Isso se aplica especialmente aos quatro fatores a seguir:

Recuperação sincronizada da economia global: Dados econômicos divulgados na semana passada por China e Japão, indicadores favoráveis da Europa e outro mês de forte geração de empregos nos EUA reforçam o argumento de que a economia global continua ganhando velocidade. Essas quatro grandes regiões econômicas agora contribuem diretamente para a melhora da perspectiva para o crescimento global.
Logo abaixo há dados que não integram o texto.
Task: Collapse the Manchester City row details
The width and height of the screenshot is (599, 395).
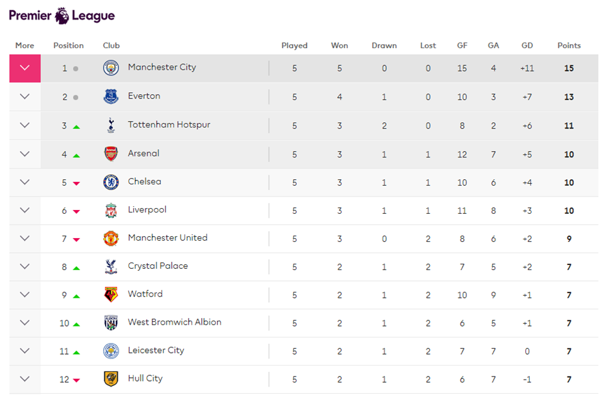Action: click(x=25, y=68)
Esses desdobramentos também podem reduzir as tensões comerciais e cambiais subjacentes.

Progresso das medidas governamentais: O avanço da nova legislação tributária no Congresso dos EUA contribui para a melhora da perspectiva global. Também na semana passada, o governo dos EUA sinalizou que pretende anunciar no mês que vem um plano para a infraestrutura. Seria o terceiro elemento do programa pró-crescimento do presidente Donald Trump (os outros dois são desregulamentação e reforma tributária).

Diminuição da incerteza econômica estrutural: Na Europa, após negociações demoradas e complexas, o Reino Unido e a União Europeia chegaram ao que muitos consideram uma tentativa de acordo de divórcio. O acerto abre caminho para a segunda etapa da separação, com discussões economicamente mais construtivas sobre o arcabouço institucional na Europa pós-Brexit.
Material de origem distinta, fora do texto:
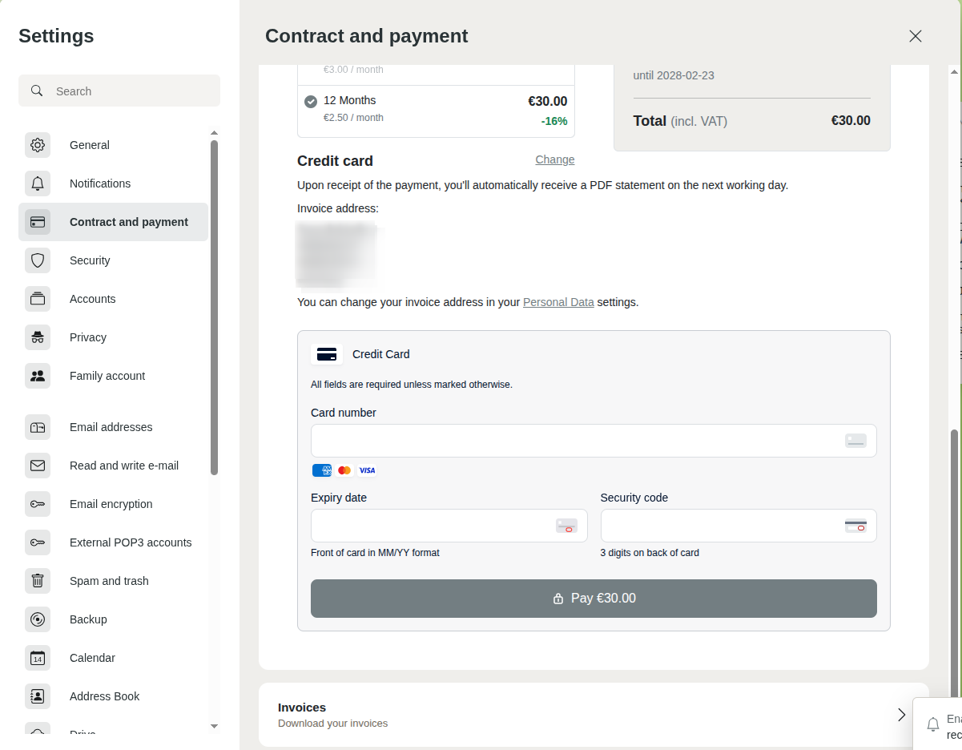The image size is (962, 750).
Task: Click the Email encryption key icon
Action: click(x=38, y=504)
Continuidade da aceitação do aumento das taxas básicas de juros pelo mercado: As cotações dos ativos financeiros já embutem probabilidade bem alta de elevação dos juros pelo banco central dos EUA (Federal Reserve) nesta semana e a chance de novos acréscimos em 2018 está sendo internalizada. Por exemplo, o rendimento dos títulos do Tesouro americano com vencimento em dois anos ? um dos prazos mais sensíveis às medidas do Fed ? subiu aproximadamente meio ponto percentual nos últimos três meses para 1,80 por cento. O movimento ocorreu sem causar distúrbios nos mercados financeiros nem atrapalhar a economia, corroborando sinais de que o Fed está avançando em um processo tranquilo de normalização.

Obviamente nem todos os fundamentos econômicos e políticos são favoráveis. O crescimento dos salários nos EUA (2,5 por cento nos 12 meses até novembro) ainda está relativamente fraco, especialmente considerando que a taxa de desemprego recuou para o menor patamar em 17 anos. Alguns temem que o achatamento da curva de juros indique maior risco de recessão (na minha opinião, o movimento reflete a demanda de títulos dos EUA de prazo mais longo por estrangeiros, puxada por investimentos institucionais motivados por obrigações).
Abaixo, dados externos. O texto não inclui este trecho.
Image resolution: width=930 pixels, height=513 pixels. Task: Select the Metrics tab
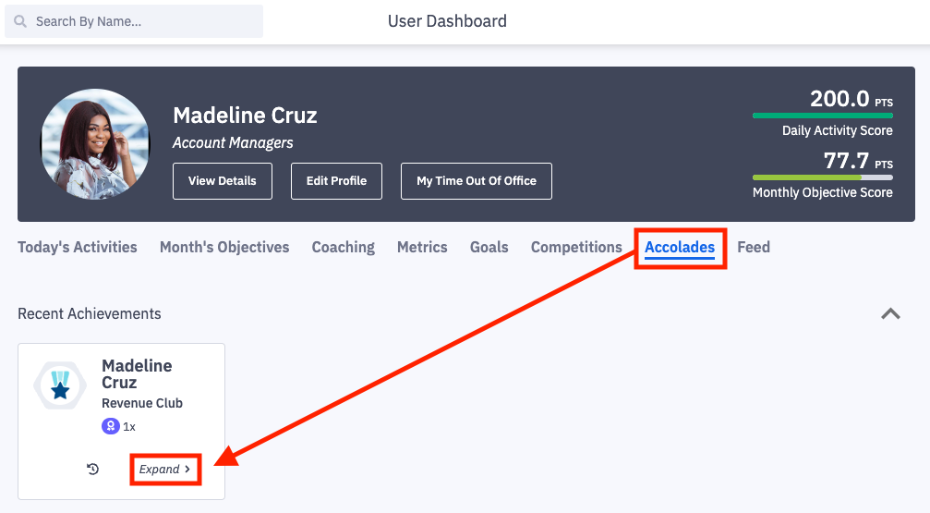click(422, 248)
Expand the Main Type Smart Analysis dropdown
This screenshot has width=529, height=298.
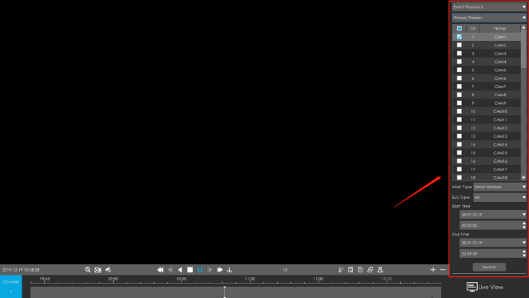tap(499, 187)
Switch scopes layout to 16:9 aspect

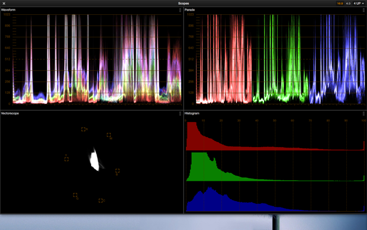pos(340,4)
Na Europa, o progresso das medidas regionais segue lento enquanto se aguarda a formação de um novo governo na Alemanha. Ainda não se sabe como a economia global vai absorver a normalização simultânea por diversos bancos centrais com importância sistêmica, nem seu impacto sobre a sustentabilidade de segmentos com alto endividamento e alavancagem.

Apesar dessas questões, os desdobramentos da semana passada reforçam a perspectiva de crescimento melhor no futuro ? e, portanto, aumentam a probabilidade de a melhora dos fundamentos validar os preços notavelmente altos dos ativos financeiros. De fato, ao longo de 2017, o que eu chamei de economia global "sim-porém" foi se encaminhando para uma direção mais positiva, construindo uma base mais sólida para 2018. E para quem, como eu, acredita que a economia global vai se deparar com um ponto de virada no médio prazo - saindo do "novo normal" para um crescimento maior, mais sustentável e inclusivo ou para recessões periódicas e instabilidade financeira alarmante --, a fase atual é importante não só para esta geração, como também para gerações futuras.

Esta coluna não necessariamente reflete a opinião do conselho editorial da Bloomberg LP e seus proprietários.